_What is expected_. Only those lines from the one with "1951 (368, 2349)" through the last line of the material below should be output, each exactly as it appears.

BEGIN

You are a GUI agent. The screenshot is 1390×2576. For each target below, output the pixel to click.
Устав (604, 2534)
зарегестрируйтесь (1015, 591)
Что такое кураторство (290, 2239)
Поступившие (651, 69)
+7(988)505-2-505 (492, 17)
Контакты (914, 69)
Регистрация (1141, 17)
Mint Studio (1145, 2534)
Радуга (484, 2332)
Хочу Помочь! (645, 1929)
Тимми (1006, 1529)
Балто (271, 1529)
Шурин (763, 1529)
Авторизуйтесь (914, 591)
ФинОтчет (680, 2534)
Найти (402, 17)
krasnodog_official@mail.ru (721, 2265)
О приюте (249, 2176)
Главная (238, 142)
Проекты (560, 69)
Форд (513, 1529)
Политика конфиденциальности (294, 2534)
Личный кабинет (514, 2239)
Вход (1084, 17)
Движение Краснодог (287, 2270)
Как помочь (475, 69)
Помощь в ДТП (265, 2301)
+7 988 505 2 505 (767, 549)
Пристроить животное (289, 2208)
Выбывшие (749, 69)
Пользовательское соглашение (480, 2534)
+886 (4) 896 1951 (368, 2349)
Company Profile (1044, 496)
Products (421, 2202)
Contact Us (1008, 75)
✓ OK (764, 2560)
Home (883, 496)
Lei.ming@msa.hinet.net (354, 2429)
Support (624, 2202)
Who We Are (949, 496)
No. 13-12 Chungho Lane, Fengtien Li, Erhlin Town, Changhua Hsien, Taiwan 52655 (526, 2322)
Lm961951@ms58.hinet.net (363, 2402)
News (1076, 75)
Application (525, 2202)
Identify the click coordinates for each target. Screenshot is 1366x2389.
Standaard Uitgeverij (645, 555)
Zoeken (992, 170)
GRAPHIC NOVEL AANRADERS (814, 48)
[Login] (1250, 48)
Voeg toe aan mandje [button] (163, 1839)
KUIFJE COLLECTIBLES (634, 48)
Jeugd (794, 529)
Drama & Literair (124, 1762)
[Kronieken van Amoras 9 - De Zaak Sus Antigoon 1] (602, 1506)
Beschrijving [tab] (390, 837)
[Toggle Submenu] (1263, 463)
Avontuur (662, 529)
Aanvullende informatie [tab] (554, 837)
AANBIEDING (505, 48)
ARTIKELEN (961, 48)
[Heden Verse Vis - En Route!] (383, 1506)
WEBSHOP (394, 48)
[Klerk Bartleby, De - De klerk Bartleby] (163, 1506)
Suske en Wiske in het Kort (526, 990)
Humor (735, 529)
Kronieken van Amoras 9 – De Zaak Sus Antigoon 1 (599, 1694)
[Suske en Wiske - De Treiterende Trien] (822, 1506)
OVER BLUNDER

END

_Result_.
+886 (4) 896 1951 (368, 2349)
Company Profile (1044, 496)
Products (421, 2202)
Contact Us (1008, 75)
✓ OK (764, 2560)
Home (883, 496)
Lei.ming@msa.hinet.net (354, 2429)
Support (624, 2202)
Who We Are (949, 496)
No. 13-12 Chungho Lane, Fengtien Li, Erhlin Town, Changhua Hsien, Taiwan 52655 (526, 2322)
Lm961951@ms58.hinet.net (363, 2402)
News (1076, 75)
Application (525, 2202)
Identify the click coordinates for each target. Screenshot is 1366x2389.
Standaard Uitgeverij (645, 555)
Zoeken (992, 170)
GRAPHIC NOVEL AANRADERS (814, 48)
[Login] (1250, 48)
Voeg toe aan mandje [button] (163, 1839)
KUIFJE COLLECTIBLES (634, 48)
Jeugd (794, 529)
Drama & Literair (124, 1762)
[Kronieken van Amoras 9 - De Zaak Sus Antigoon 1] (602, 1506)
Beschrijving [tab] (390, 837)
[Toggle Submenu] (1263, 463)
Avontuur (662, 529)
Aanvullende informatie [tab] (554, 837)
AANBIEDING (505, 48)
ARTIKELEN (961, 48)
[Heden Verse Vis - En Route!] (383, 1506)
WEBSHOP (394, 48)
[Klerk Bartleby, De - De klerk Bartleby] (163, 1506)
Suske en Wiske in het Kort (526, 990)
Humor (735, 529)
Kronieken van Amoras 9 – De Zaak Sus Antigoon 1 (599, 1694)
[Suske en Wiske - De Treiterende Trien] (822, 1506)
OVER BLUNDER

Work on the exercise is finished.